Abstract

High-efficient electrocatalysts are crucial for fuel cell applications; however, the whole cell performance is generally restricted by the anodic part because of the sluggish kinetics involved in the oxygen evolution reaction (OER) process. Herein, a hierarchical hollow (Co,Ni)Se₂@NiFe layered double hydroxide (LDH) nanocage was synthesized by deriving from the metal-organic framework (MOF) of ZIF-67. Concretely, it involves first fabrication of hollow rhombic (Co,Ni)Se₂ nanocages and then deposition of NiFe LDH nanosheets on the surface of nanocages. Notably, the incorporation of Ni into Co-based ZIF-67 (via ion-exchange) could tail the atomic arrangement of the MOF, exposing more additional active sites in the following selenization treatment. The as-synthesized (Co,Ni)Se₂@NiFe LDH demonstrates splendid OER performance with a small overpotential of 277 mV (to launch a current density of 10 mA cm^-2), a small Tafel slope of 75 mV dec^-1, and robust durability (a slight stability decay of 5.1% after 17 h of continuous test), not only surpassing the commercial RuO₂ but also being comparable/superior to most reported nonprevious metal-based catalysts.
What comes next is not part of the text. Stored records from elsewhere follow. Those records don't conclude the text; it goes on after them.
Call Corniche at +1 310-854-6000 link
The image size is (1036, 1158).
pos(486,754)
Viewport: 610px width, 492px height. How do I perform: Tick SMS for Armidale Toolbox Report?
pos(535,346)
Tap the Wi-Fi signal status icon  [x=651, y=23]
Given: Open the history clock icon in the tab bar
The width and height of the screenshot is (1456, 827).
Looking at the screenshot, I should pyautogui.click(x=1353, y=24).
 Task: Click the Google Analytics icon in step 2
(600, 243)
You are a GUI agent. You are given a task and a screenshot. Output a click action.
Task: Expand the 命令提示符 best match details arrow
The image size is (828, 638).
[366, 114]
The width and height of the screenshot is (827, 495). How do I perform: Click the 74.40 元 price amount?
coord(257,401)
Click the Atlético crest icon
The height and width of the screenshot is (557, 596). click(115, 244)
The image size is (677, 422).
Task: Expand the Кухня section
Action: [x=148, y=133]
Upon analysis, the outstanding OER performance is attributed to the optimized adsorption/desorption nature of iron and nickel/cobalt toward the oxygenated species and partial delocalization of spin status at the interface via the bridging O^2-. This work represents a solid step toward exploration of advanced catalysts with deliberate experimental design and/or atom tailoring.